(Available data begins)
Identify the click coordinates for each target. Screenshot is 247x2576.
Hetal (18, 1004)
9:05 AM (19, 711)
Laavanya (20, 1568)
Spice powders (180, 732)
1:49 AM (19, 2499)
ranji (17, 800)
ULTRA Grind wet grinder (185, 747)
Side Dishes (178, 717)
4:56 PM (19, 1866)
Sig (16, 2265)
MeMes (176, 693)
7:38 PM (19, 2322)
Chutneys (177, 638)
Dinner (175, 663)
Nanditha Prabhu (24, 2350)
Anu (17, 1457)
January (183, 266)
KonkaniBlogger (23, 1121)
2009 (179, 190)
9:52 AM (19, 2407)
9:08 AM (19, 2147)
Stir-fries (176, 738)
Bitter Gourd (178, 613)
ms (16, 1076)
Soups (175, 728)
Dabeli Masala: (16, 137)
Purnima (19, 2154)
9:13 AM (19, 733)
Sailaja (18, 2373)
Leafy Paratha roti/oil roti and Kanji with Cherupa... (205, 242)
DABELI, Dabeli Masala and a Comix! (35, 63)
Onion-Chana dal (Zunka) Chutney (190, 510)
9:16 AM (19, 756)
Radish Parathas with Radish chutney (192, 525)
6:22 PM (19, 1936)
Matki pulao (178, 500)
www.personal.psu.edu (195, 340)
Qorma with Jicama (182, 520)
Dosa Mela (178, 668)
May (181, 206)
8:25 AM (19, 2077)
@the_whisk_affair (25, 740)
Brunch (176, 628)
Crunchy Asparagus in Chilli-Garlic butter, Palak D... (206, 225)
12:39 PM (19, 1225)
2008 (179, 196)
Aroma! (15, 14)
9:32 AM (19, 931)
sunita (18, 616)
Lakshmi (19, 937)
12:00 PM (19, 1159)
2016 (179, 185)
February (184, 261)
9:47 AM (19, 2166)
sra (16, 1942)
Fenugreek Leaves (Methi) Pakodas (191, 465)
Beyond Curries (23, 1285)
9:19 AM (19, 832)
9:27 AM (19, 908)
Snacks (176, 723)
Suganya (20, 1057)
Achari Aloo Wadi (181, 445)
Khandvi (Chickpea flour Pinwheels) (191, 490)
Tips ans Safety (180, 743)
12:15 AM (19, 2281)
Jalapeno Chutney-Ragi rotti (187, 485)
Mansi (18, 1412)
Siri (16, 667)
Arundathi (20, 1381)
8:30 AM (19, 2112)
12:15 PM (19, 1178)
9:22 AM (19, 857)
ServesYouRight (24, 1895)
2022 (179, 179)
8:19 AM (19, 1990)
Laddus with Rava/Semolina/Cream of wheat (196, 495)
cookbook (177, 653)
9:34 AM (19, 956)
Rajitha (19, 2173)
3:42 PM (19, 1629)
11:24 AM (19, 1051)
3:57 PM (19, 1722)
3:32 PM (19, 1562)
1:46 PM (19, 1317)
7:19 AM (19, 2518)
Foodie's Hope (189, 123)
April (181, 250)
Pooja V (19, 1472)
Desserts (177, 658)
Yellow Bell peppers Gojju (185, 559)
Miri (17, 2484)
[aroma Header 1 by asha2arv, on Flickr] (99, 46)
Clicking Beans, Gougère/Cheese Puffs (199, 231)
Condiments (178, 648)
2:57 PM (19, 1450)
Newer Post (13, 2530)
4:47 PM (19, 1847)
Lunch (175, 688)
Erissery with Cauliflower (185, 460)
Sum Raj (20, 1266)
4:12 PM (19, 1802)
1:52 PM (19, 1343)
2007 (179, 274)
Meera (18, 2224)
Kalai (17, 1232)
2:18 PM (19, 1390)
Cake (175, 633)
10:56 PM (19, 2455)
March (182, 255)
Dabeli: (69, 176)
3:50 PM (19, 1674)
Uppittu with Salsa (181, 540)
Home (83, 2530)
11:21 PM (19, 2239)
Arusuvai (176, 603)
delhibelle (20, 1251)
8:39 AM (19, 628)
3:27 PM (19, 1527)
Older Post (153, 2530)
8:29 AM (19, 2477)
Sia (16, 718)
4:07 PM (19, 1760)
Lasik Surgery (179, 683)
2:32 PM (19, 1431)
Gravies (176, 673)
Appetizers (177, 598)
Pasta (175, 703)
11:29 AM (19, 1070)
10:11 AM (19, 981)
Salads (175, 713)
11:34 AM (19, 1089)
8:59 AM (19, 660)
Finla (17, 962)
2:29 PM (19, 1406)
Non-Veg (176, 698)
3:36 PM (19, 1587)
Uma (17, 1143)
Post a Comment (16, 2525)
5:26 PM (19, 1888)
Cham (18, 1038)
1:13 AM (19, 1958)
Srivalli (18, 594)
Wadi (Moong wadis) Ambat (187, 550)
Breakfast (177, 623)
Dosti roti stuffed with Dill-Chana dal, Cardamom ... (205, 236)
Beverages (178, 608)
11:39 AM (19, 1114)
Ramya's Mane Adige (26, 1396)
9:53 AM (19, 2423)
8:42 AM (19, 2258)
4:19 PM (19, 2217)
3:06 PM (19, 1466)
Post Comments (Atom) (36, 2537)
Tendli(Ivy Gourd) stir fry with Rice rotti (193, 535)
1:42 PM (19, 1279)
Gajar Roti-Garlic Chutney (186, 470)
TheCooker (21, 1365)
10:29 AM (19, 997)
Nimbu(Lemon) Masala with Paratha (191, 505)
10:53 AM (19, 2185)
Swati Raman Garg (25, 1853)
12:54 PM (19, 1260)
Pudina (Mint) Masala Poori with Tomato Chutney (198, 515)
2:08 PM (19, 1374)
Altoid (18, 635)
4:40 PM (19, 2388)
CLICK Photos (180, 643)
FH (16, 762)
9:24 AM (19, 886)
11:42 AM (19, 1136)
(Available data ends)
**Exercise goal**
For the records above, state the count of lines where "rotti" appears, without any other text.

**Exercise output**
2